Foram respeitadas algumas especificidades da escrita de Machado de Assis, frequentemente "corrigidas" em edições posteriores, como o emprego particular de "meia" (advérbio) flexionado: "meia inclinada", "meia coberta"; ou como o uso de "mais ruins", em vez de "pior". Também se respeitou a regência duplamente indireta, em exemplos como: "Custa-lhe muito a acostumar-se"; e a regência indireta quando devia ser direta: "Bem pode ser que o sócio, esticando a espera, quisesse justamente fazer-lhe crer que se tratava de um terremoto". E o contrário disso, ou seja: manteve-se regência direta em casos em que o correto seria indireta: "Sim, esquecera-se que o internúncio devia casá-los". Respeitou-se, igualmente, a oscilação, presente nas edições compulsadas, entre "em todo caso" (uso mais frequente) e "em todo o caso". O mesmo com relação a "toda parte" e " toda a parte".

Quanto ao uso de iniciais maiúsculas, seguiu-se o padrão das Edições Casa de Rui Barbosa, adotando-se as mesmas, por exemplo, nos nomes de instituições ("Câmara dos Deputados"). Entretanto, em respeito ao que chamamos de atmosfera textual do romance, foram mantidas certas iniciais maiúsculas sempre que nelas percebemos um gesto estilístico do autor, como quando menciona D. Pedro II, sempre referido como "o Imperador". Essa atmosfera textual se consubstancia também no emprego de palavras estrangeiras, que mantivemos, mesmo quando edições modernas preferem a forma aportuguesada das mesmas: "tilbury", "coupé" (e não "tílburi", "cupê").

Possivelmente o maior problema no estabelecimento de textos escritos no século XIX é o da pontuação. Ao preparar esta edição, optou-se por uma política a meio caminho entre uma atualização radical, de acordo com as normas presentes, e o respeito à pontuação de Machado de Assis. Para citar um exemplo: manteve-se a vírgula antes da aditiva "e" precedendo verbos cujo sujeito é precisamente o mesmo da oração anterior: "Quincas Borba calou-se de exausto, e sentou-se ofegante". Nos casos de elipse do verbo, inseriu-se vírgula para indicá-la: "Dar-se-ia que, provada a alienação mental do testador, nulo ficaria o testamento e perdidas, as deixas?"

### Requisitos das tarefas
1. No texto sobre os critérios da edição de Machado de Assis, liste as expressões cuja oscilação entre as edições compulsadas foi mantida.
2. Retome o texto sobre os critérios da edição de Machado de Assis a partir da última frase apresentada.
Os registros formam um material à parte, independente do texto sobre a edição de Machado de Assis.

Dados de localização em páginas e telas
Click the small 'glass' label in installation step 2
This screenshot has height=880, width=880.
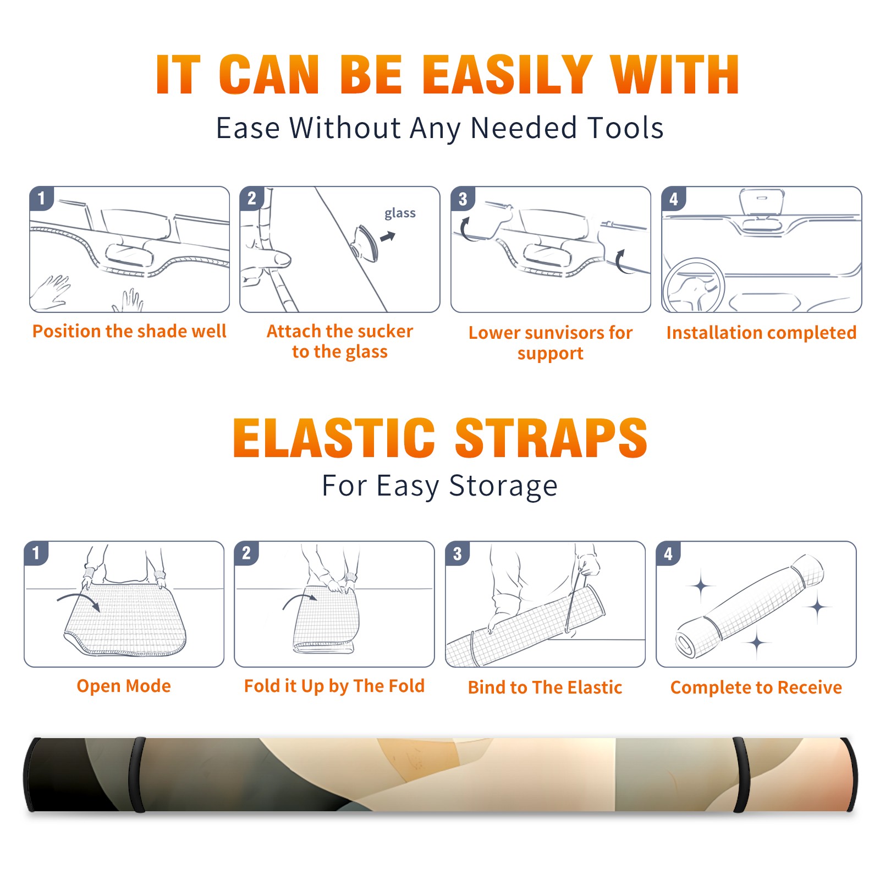coord(400,213)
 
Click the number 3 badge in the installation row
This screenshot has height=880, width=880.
coord(463,199)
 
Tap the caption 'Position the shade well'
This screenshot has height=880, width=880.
coord(129,331)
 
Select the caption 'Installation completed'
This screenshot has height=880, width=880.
coord(761,333)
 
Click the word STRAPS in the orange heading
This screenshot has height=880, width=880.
coord(551,438)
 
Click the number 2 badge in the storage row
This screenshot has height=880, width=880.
coord(246,553)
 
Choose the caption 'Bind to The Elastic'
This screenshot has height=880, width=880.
coord(544,688)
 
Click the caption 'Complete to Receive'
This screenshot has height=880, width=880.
coord(756,688)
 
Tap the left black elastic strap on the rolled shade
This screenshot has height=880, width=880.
coord(137,774)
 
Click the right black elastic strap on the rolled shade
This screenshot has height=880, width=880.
coord(741,774)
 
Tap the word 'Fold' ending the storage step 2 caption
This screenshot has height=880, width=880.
coord(406,686)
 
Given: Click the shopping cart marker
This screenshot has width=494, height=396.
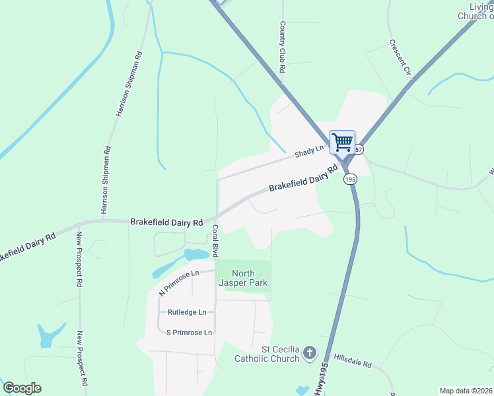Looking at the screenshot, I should point(342,142).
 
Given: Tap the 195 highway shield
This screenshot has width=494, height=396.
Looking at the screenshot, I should point(350,180).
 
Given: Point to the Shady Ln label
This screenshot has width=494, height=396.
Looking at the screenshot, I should point(309,152).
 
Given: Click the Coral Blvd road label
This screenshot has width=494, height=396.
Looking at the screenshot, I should point(215,241).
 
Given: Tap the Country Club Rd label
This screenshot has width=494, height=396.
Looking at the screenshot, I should point(282,46).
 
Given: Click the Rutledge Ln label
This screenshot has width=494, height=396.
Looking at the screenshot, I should point(187,312).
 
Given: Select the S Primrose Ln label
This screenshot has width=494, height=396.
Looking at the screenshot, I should point(189,333).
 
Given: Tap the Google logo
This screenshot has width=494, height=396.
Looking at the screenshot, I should point(22,388).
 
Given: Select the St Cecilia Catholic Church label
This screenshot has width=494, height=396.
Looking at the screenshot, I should point(267,354).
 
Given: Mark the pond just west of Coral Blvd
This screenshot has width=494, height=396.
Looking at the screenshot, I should point(196,255).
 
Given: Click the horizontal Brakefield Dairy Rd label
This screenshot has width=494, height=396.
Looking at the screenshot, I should point(166,223).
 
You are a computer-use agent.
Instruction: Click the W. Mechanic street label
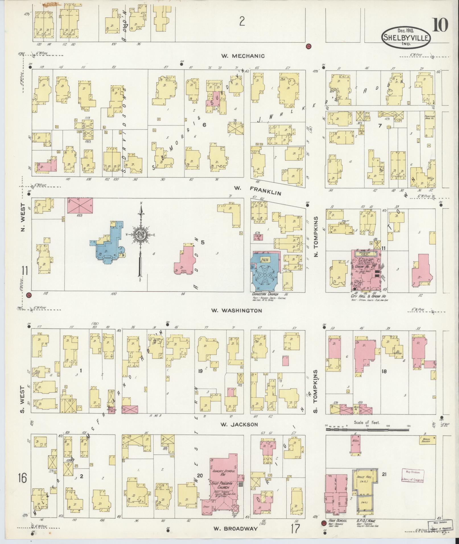[243, 56]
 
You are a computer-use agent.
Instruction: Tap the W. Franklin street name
[258, 190]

### Respostas por tarefa
1.
- "em todo caso"
- "em todo o caso"
- "toda parte"
- "toda a parte"

2.
Nos romances anteriores publicados neste site, adotamos a convenção de recorrer às aspas sempre que a fala de uma personagem é, na verdade, a expressão verbal de um pensamento que não chega a ser exteriorizado, e, nos diálogos, preservar o travessão. No entanto, em Quincas Borba essa questão se complica, na medida em que, frequentemente, discurso direto, discurso indireto e discurso indireto livre se misturam de tal modo, que se torna difícil discerni-los. Por conta dessa espécie de fusão, de mistura de discursos, em todos os momentos em que o narrador parece reproduzir a confusão mental de Rubião (como no capítulo XCV, em que a personagem fica fora de si, por ciúmes de Sofia), procurou-se preservar a pontuação do autor, de acordo com as edições consultadas.

Acerca das notas, "Deus" e "Diabo" só foram considerados personagens e merecedores de links quando a referência era especificamente à tradição religiosa ocidental em geral e à católica em particular, e não simplesmente parte de uma frase feita, como "quando Deus quiser", ou "mandou o moço ao diabo".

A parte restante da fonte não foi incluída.